These are the key concepts you need to understand to accurately answer the question.

Surface Charge Density
Surface charge density, denoted by \( \sigma \), is a measure of the amount of electric charge per unit area on a surface of a conductor. In our context, it plays a pivotal role in determining the electric field between two parallel plates. The charge is distributed evenly over the surface, and this uniform distribution is what we refer to as surface charge density.
For two large, parallel conducting plates with opposite charges, the electric field \( E \) between them can be directly related to surface charge density through the equation:
  • \( E = \frac{\sigma}{\varepsilon_0} \)

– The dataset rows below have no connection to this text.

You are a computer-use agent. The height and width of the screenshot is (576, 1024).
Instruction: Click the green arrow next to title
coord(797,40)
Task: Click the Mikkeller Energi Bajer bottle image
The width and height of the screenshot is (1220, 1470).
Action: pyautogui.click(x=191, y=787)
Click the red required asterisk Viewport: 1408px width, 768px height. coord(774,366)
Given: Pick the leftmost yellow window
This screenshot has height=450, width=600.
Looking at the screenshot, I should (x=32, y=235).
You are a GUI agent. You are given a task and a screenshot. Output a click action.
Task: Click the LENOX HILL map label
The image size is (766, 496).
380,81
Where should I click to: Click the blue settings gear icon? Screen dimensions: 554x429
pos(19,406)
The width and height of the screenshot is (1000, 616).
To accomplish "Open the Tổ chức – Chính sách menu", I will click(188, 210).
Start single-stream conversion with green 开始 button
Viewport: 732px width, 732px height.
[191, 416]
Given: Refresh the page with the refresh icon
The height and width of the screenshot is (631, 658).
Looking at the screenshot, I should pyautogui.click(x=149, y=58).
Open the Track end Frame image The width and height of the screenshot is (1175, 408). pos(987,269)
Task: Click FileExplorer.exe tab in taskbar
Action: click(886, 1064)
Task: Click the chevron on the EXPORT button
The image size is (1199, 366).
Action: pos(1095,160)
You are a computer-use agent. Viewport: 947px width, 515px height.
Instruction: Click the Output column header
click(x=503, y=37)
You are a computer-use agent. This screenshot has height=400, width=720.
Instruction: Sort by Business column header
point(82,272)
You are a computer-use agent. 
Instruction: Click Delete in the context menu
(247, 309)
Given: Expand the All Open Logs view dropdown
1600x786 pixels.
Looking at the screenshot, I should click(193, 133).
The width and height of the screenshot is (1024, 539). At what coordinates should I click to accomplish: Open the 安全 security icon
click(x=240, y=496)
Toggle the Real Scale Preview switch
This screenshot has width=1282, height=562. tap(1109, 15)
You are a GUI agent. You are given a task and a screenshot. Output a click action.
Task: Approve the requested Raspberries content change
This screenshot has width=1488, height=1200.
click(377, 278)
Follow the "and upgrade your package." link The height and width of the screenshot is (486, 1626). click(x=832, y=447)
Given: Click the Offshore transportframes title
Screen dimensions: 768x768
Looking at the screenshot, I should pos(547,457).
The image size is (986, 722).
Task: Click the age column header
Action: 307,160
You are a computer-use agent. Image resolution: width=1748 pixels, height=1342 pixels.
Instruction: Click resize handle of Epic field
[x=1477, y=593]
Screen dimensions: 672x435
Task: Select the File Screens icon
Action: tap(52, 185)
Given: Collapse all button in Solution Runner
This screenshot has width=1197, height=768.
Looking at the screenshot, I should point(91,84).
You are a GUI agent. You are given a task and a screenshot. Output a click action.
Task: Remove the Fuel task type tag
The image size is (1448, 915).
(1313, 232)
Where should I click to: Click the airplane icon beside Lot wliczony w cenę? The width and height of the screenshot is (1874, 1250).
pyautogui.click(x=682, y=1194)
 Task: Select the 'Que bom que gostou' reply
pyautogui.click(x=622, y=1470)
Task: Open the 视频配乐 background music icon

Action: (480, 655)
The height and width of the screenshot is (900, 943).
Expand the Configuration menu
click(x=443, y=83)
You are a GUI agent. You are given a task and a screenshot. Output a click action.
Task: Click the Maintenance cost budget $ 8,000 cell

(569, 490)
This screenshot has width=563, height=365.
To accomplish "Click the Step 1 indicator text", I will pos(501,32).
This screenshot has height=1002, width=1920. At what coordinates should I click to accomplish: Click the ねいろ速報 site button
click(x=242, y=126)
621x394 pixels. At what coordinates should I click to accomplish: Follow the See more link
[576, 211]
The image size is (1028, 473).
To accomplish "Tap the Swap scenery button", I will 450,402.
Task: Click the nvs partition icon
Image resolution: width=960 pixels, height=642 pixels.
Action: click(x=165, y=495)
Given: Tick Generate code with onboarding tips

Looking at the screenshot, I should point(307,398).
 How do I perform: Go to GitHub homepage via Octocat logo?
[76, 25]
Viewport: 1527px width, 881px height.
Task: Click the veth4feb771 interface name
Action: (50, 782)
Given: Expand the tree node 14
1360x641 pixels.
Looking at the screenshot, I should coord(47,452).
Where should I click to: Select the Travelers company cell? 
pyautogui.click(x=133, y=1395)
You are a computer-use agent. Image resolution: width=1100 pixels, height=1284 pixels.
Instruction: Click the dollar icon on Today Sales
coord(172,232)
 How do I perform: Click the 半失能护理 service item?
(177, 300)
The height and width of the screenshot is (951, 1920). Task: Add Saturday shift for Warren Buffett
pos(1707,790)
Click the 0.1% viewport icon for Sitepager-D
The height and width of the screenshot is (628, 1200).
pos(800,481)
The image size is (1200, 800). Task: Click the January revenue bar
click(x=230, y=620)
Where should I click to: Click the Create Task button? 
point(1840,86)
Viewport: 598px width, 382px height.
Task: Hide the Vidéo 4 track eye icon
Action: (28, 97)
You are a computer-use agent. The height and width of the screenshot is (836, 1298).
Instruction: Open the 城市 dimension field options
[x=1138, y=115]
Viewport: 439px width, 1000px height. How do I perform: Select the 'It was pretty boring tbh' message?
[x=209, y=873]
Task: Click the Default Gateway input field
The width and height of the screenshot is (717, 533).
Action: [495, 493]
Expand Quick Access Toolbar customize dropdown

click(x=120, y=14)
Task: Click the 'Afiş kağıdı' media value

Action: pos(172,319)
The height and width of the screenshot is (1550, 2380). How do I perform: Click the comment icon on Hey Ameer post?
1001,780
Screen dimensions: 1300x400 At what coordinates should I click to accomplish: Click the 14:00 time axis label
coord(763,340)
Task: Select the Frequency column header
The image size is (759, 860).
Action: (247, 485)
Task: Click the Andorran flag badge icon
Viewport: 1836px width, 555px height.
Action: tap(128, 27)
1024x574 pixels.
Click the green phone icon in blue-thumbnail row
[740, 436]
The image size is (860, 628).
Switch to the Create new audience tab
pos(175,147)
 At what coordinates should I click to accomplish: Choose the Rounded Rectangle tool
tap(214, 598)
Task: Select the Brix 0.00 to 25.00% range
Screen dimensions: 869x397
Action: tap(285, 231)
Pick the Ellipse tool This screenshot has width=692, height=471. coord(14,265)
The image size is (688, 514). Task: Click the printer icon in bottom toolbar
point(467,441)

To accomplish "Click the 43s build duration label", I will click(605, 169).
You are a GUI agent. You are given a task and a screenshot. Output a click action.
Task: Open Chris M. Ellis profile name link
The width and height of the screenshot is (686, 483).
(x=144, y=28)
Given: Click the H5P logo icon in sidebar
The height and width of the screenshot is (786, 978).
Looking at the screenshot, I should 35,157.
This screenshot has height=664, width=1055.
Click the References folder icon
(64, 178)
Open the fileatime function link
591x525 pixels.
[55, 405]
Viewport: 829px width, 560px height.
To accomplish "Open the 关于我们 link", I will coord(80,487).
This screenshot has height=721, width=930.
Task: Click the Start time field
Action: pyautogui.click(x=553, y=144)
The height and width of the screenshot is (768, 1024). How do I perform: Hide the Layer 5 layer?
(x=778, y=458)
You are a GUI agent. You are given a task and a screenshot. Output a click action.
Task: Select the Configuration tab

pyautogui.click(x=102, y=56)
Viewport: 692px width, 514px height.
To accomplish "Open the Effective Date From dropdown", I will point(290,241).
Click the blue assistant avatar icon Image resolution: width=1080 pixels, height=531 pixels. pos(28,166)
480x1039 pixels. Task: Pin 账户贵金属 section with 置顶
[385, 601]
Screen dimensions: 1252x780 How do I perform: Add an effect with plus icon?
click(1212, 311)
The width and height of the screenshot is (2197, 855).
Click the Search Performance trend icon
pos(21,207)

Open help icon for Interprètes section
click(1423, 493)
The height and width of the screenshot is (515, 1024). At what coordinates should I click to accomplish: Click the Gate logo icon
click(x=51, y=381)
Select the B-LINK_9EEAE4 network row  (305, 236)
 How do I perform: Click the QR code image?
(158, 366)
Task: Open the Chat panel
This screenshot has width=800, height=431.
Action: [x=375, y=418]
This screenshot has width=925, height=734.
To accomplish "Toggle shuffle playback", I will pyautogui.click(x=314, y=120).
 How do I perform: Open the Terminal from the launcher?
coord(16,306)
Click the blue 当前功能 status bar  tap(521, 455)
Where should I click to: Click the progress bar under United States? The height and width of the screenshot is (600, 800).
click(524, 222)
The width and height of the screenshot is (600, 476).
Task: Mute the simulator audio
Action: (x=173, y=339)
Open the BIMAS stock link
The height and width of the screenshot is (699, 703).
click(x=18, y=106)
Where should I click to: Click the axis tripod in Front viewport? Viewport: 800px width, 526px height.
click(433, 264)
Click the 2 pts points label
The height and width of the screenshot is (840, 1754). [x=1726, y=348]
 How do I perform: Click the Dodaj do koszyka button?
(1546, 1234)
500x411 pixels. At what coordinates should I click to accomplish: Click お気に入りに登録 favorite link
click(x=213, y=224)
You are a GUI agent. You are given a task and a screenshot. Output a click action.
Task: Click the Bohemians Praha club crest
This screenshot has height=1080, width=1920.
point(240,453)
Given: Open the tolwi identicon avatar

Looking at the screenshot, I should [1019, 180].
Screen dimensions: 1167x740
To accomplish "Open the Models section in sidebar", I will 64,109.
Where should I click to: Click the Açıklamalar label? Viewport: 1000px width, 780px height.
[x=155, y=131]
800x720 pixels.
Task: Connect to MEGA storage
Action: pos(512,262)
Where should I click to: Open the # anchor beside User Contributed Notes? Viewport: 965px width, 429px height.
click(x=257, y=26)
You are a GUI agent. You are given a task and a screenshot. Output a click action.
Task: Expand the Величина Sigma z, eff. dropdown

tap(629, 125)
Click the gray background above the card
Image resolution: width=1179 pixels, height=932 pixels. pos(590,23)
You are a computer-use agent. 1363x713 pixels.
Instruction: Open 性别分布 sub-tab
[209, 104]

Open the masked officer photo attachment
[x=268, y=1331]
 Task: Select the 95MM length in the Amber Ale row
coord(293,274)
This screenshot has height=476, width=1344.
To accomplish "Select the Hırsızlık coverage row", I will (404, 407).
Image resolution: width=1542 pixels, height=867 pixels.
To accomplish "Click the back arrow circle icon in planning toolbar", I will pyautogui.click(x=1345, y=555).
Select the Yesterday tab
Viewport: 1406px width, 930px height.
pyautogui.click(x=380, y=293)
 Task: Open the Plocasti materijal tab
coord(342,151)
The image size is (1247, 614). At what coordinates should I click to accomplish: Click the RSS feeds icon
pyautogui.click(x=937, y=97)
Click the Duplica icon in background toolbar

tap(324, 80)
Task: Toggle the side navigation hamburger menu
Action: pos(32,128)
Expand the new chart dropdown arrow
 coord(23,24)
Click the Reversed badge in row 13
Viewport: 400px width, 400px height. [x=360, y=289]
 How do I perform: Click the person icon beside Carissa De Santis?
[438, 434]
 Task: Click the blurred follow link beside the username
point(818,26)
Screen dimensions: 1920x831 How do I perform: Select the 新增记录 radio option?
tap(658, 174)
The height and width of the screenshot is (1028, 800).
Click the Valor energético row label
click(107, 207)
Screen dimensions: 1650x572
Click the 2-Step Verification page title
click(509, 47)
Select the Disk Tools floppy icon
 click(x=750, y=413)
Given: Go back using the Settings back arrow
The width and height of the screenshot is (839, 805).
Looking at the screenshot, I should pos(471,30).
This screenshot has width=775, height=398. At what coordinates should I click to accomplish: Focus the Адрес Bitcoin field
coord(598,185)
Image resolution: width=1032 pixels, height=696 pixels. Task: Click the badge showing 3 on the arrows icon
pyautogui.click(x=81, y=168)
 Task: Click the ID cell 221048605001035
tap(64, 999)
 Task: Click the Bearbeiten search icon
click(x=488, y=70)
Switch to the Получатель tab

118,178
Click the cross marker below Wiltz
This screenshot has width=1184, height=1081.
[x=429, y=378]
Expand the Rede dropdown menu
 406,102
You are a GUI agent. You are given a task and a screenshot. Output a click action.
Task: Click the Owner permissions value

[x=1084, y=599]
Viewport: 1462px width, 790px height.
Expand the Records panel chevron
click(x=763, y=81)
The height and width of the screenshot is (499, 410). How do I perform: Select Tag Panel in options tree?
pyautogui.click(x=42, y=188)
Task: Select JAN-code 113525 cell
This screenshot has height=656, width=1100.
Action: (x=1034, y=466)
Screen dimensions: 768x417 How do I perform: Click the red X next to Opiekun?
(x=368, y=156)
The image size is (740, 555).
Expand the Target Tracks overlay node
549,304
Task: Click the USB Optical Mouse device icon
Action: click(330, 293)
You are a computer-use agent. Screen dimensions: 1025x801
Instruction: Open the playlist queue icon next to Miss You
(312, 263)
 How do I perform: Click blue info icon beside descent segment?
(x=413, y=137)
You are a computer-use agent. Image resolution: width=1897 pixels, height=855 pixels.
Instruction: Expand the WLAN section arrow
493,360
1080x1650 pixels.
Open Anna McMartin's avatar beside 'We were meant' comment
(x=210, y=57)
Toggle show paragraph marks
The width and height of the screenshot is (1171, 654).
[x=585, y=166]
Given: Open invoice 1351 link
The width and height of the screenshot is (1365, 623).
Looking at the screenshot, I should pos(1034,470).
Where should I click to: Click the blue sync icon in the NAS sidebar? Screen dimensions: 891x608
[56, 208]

This shows that the electric field strength is constant between the plates and directly proportional to the surface charge density. Therefore, higher the surface charge density, stronger will be the electric field between the plates. In our scenario, with \( \sigma = 47.0 \times 10^{-9} \mathrm{~C/m}^{2} \), the calculated electric field is \( 5316 \mathrm{~N/C} \), providing an example of how surface charge density influences the electric field.
Potential Difference
Potential difference, commonly referred to as voltage (\( V \)), between two points in an electric field is the work done to move a unit charge from one point to another. For parallel plates, the potential difference can be determined using the electric field and the distance separated by the two plates:
  • \( V = E \cdot d \)
Here, \( d \) is the separation distance between the plates, which is \( 0.022 \) meters in this instance. By knowing \( E \), which we've calculated to be \( 5316 \mathrm{~N/C} \), the potential difference between the plates becomes \( 117 \mathrm{~V} \).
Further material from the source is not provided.